Und dann schummeln auch noch die Hersteller von Energiesparlampen, nämlich, wie Deutschlandradio Wissen von der Süddeutschen wußte, „in Sachen Stromverbrauch. Das Ganze erinnert ein bißchen an den Abgasskandal bei Volkswagen. Denn bei vielen Leuchtkörpern gilt …: Die Angaben zur Leistung auf der Packung müssen nicht unbedingt etwas mit der Realität zu tun haben ... Einige Halogenlampen leuchten 20 Prozent oder noch schwächer, als auf der Verpackung angegeben ist. Also kurz zusammengefaßt: Viele Lampen haben weniger Leuchtkraft als versprochen oder verbrauchen mehr Strom, damit sie so hell leuchten wie angegeben.“

„Wirklich geglaubt werden nur Lügen.“ Tucholsky, 1931

Die Wendung „kurz zusammenfassen“ ist freilich auch schon wieder windiger, als man’s von einem Deutschlandradio Wissen erwarten darf, denn eine lange Zusammenfassung ist ja schon keine mehr; aber jedenfalls ist die Riesenüberraschung die, daß „Schummeln“ keine Angewohnheit ist, die nur bei Kfz-Konzernen zu Hause wäre. Dabei ist die Sache mit den Lampen, bemerkenswert genug, legal, denn „Meßungenauigkeiten“ dürfen die Hersteller „draufschlagen“: „Lampenhersteller wie Osram geben auch zu, daß sie diese Meßtoleranzen ausnutzen. Und ein anderer Manager hat der SZ anonym gesagt, daß die Firmen billig produzieren wollen und die schlechtere Leistung bei den Messungen kaschieren.“ Daß derlei Praxis auch Praxis bei „Wasserboilern, Waschmaschinen oder Kühlschränken“ ist, darf vermutet werden.

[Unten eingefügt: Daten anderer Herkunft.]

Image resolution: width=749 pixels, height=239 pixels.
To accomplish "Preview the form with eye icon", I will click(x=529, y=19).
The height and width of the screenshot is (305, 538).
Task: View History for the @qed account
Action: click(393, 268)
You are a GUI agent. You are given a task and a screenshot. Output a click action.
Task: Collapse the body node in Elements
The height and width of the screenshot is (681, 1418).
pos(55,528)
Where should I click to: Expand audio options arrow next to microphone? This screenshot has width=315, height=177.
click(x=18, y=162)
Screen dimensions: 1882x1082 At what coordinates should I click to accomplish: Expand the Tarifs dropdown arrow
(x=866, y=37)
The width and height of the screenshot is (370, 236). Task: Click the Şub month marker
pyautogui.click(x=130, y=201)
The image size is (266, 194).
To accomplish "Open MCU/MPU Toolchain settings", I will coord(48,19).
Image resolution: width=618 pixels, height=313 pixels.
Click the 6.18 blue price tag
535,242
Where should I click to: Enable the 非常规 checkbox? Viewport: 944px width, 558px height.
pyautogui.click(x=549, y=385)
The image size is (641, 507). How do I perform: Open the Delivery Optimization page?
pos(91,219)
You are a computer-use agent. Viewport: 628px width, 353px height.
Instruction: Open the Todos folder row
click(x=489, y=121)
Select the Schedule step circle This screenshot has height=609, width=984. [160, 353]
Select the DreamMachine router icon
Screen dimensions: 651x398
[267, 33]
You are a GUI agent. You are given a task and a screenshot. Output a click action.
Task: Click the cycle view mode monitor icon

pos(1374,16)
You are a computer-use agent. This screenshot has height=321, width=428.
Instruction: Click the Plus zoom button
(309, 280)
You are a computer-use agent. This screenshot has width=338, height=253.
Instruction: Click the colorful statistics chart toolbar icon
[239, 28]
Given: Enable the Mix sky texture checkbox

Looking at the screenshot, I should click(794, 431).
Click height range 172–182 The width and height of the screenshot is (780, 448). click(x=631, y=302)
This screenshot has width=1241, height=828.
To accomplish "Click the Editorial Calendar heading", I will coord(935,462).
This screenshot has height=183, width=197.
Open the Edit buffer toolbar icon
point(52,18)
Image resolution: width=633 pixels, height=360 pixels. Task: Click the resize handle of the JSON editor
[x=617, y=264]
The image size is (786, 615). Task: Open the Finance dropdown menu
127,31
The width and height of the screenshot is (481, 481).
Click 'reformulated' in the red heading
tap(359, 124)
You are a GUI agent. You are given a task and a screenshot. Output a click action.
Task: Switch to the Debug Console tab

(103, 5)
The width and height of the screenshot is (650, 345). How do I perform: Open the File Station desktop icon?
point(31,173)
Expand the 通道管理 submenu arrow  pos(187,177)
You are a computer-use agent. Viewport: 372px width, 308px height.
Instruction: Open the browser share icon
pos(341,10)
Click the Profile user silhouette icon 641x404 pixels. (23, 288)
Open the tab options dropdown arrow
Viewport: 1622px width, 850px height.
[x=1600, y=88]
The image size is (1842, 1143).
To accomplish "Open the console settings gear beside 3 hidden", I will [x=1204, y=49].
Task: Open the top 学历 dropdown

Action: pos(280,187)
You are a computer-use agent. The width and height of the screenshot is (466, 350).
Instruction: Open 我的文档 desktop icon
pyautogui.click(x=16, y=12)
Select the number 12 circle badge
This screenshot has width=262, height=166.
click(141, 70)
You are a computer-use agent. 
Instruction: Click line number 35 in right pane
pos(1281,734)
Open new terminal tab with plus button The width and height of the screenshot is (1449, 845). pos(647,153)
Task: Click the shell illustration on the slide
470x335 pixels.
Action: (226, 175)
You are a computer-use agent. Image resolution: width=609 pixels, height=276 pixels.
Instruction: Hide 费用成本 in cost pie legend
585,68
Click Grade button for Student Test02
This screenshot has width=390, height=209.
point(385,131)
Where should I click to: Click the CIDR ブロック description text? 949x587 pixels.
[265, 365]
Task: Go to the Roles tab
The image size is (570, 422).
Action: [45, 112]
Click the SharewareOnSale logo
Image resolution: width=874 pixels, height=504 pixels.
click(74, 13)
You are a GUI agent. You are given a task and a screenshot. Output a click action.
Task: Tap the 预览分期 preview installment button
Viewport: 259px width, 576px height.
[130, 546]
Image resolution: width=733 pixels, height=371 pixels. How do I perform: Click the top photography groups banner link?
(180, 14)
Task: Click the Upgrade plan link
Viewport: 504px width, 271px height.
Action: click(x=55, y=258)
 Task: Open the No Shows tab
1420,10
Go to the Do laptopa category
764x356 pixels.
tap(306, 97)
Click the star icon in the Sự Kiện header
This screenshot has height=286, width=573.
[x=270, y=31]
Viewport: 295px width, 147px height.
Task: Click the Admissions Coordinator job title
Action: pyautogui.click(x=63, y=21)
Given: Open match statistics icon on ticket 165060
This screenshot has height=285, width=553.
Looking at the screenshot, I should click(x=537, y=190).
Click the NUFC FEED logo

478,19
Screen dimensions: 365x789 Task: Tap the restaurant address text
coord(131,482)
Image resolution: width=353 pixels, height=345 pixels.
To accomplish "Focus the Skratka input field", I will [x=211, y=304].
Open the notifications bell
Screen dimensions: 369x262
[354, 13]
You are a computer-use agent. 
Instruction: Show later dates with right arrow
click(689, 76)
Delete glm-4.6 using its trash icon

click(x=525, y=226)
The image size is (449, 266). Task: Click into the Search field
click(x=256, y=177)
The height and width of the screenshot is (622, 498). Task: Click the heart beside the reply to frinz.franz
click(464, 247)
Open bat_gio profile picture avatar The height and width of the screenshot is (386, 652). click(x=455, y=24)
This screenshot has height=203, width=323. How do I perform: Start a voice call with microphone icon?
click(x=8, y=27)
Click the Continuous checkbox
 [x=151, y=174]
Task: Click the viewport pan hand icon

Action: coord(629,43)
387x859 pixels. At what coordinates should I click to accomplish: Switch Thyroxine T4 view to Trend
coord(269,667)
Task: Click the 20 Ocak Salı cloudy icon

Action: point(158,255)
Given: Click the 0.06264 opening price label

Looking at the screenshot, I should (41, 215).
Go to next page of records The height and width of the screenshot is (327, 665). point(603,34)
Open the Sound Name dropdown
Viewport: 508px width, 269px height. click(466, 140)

Ein Skandal? Ach Gott. Mir würde es an diesem dunklen Frühlingsnachmittag vor Weihnachten, da ich dies schreibe, schon reichen, wenn sie uns, wie das Heute-Journal am Montag, nicht immer wieder damit kämen, im Osten seien die Leute vierzig Jahre lang belogen und betrogen worden. –  Und aber apropos bzw. falls wer noch ein Weihnachtsgeschenk sucht: Das dokumentarische Hörbuch „Ich gebe Ihnen mein Ehrenwort! Lügen und Lumpereien aus siebzig Jahren deutscher Politik“ des Freund und Kollegen Jürgen Roth empfehle ich herzlich. Das ist nämlich „nicht lustig“ (Amazon-Rezension).

Nein, ganz und gar nicht. Ich wünsche trotzdem schöne Weihnachten.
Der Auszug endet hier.